→ Assigned task: From the records below, please return each line that holds the word "magnifier".

══════════

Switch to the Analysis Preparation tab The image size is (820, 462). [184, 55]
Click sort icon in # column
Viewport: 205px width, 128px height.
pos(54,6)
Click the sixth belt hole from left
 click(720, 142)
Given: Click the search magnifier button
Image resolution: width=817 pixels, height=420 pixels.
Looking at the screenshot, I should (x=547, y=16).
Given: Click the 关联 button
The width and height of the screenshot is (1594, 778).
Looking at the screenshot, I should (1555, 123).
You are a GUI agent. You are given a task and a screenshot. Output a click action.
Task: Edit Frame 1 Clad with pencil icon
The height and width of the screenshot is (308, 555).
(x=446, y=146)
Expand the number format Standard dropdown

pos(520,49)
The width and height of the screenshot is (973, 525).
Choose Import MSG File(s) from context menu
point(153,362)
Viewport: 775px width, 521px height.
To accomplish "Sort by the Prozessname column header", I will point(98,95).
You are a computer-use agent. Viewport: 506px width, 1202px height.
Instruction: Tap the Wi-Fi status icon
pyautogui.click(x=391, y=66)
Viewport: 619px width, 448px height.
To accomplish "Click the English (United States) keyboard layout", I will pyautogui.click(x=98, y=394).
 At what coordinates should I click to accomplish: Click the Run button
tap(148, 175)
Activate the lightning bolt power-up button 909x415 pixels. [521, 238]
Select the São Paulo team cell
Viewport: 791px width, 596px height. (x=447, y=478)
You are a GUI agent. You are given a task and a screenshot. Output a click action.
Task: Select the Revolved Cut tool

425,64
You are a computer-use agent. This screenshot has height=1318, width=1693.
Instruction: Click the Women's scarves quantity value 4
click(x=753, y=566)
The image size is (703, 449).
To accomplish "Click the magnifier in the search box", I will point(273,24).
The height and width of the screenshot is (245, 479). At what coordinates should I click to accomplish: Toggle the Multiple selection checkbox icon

══════════

→ Answer to the exercise:
Given: Click the search magnifier button
To accomplish "Click the magnifier in the search box", I will point(273,24).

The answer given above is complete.